WHAT YOU NEED TO DO: Could you write out the line containing "Task: Click the blue thumbs-up reaction icon" and all the lines below it in the data, exactly, through the final one and nothing else?
################
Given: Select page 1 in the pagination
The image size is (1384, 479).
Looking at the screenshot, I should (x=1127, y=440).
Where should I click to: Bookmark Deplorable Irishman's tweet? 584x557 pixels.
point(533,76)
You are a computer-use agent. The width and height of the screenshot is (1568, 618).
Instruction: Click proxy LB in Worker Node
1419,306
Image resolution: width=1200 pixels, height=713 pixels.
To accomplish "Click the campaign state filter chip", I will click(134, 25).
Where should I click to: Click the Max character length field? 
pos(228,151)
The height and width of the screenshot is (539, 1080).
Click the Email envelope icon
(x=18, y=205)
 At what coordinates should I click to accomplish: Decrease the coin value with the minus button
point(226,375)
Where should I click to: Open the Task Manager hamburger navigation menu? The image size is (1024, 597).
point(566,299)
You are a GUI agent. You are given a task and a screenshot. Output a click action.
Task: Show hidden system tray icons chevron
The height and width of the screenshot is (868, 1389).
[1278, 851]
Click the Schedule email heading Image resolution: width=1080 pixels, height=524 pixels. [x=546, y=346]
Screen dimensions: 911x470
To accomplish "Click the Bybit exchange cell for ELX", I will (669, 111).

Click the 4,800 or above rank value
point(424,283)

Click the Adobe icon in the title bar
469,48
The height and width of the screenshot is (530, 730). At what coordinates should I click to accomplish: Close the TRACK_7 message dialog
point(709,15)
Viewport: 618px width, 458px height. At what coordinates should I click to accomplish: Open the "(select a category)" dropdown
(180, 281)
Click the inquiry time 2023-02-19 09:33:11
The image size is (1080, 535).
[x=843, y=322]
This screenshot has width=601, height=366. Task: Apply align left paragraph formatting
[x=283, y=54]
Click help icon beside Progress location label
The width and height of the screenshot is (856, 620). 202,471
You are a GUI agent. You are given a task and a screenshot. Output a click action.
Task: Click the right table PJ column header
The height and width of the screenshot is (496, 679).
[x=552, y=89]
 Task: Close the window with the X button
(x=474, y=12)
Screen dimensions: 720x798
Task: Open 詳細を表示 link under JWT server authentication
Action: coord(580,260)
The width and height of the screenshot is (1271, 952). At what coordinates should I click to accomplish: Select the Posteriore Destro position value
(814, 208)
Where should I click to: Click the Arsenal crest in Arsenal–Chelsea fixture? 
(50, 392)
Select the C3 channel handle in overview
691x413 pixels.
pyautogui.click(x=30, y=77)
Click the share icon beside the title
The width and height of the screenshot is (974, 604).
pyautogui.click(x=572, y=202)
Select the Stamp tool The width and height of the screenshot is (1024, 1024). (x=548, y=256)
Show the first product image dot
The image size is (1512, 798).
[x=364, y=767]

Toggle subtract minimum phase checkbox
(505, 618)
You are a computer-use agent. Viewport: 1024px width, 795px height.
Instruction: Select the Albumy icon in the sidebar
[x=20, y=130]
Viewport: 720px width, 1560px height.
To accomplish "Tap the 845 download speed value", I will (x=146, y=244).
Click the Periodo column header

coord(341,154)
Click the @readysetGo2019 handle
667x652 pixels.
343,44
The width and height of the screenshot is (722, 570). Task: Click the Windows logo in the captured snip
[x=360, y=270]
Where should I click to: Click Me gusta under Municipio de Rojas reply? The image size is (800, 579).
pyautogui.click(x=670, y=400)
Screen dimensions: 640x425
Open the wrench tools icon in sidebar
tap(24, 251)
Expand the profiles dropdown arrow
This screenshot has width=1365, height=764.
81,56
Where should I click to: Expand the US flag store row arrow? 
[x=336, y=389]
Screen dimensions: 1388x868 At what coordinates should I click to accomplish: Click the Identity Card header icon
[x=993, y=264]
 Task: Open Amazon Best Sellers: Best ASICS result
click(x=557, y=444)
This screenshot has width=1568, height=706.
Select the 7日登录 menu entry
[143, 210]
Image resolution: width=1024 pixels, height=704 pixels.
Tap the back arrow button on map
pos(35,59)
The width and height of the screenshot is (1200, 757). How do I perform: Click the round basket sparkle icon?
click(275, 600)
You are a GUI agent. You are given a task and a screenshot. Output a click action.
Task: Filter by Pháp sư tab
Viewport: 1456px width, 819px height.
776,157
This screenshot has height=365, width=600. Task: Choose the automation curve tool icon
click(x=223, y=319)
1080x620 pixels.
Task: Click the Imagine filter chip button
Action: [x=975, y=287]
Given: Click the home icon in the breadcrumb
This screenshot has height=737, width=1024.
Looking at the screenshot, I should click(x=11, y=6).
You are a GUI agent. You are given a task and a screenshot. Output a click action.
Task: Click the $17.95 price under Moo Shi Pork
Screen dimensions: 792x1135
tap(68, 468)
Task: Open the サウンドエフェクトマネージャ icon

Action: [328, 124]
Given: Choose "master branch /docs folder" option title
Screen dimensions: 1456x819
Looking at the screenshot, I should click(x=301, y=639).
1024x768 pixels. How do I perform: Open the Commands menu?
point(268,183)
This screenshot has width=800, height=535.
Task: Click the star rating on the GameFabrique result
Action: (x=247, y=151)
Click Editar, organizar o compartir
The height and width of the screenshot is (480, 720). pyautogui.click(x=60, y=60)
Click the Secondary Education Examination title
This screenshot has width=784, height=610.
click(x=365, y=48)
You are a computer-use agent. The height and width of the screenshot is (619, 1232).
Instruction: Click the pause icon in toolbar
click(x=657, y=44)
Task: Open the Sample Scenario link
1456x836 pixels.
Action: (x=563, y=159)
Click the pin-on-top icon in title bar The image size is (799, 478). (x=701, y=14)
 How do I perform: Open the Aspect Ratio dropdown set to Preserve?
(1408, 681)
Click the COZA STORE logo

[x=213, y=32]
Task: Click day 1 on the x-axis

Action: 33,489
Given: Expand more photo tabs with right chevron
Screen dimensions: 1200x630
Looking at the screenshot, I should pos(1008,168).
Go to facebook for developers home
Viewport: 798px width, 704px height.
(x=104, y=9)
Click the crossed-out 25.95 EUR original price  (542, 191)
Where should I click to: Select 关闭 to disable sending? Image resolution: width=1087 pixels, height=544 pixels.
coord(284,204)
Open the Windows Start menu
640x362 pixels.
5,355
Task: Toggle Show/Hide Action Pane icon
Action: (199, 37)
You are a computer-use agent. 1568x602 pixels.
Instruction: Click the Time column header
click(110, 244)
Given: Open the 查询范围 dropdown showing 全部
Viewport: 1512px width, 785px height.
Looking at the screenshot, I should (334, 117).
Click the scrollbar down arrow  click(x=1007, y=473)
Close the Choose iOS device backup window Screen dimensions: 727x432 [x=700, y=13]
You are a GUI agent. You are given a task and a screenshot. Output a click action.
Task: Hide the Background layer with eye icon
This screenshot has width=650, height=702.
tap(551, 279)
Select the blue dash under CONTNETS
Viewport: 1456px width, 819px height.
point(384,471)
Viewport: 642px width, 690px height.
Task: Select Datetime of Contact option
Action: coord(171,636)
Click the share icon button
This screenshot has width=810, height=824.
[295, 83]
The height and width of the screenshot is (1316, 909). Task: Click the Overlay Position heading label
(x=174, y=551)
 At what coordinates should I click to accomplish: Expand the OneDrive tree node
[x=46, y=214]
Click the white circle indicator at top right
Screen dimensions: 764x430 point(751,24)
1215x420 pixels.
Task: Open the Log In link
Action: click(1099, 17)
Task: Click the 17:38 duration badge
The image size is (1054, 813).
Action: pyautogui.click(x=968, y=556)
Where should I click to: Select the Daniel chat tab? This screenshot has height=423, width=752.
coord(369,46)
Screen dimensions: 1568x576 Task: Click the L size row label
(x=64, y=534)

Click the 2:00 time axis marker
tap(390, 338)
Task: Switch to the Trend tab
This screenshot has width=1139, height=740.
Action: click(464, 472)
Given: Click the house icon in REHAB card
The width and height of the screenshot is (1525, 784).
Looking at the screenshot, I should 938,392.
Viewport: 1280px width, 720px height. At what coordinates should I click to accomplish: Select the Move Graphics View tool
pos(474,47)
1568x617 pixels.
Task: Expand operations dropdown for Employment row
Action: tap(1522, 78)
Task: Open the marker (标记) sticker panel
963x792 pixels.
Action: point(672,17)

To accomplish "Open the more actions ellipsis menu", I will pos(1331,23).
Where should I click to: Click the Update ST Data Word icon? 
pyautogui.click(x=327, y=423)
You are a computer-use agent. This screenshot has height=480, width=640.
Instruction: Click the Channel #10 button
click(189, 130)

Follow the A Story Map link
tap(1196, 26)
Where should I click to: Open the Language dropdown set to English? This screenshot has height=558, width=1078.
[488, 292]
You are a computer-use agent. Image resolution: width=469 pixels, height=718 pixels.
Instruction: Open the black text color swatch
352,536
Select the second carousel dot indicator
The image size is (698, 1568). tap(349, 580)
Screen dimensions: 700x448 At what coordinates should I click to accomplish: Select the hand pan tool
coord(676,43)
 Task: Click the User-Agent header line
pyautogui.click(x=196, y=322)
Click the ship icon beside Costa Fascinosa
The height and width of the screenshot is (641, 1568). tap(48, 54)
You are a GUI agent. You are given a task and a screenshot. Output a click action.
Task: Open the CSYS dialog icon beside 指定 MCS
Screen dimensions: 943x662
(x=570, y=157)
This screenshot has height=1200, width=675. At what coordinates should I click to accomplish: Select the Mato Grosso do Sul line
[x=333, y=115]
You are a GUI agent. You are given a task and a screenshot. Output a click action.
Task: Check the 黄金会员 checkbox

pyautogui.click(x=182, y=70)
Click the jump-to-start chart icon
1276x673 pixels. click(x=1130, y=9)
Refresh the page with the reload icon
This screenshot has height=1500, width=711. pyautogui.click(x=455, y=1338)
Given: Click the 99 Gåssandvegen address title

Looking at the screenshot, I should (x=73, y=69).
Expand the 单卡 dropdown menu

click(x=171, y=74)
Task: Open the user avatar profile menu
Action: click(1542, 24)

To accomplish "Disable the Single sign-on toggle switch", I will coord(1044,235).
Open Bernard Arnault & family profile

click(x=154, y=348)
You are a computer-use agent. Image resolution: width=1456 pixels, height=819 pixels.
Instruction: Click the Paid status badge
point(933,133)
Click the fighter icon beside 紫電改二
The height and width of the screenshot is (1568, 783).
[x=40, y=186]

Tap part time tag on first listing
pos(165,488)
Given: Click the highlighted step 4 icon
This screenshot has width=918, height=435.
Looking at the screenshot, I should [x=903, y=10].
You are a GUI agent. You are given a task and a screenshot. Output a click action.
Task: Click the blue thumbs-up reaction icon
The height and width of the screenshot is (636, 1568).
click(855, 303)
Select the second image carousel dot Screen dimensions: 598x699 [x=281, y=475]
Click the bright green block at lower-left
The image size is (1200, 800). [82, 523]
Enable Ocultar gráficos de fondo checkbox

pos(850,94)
################
RESPONSE FOR THIS EXERCISE:
Task: Click the blue thumbs-up reaction icon
The height and width of the screenshot is (636, 1568).
click(855, 303)
Select the second image carousel dot Screen dimensions: 598x699 [x=281, y=475]
Click the bright green block at lower-left
The image size is (1200, 800). [82, 523]
Enable Ocultar gráficos de fondo checkbox

pos(850,94)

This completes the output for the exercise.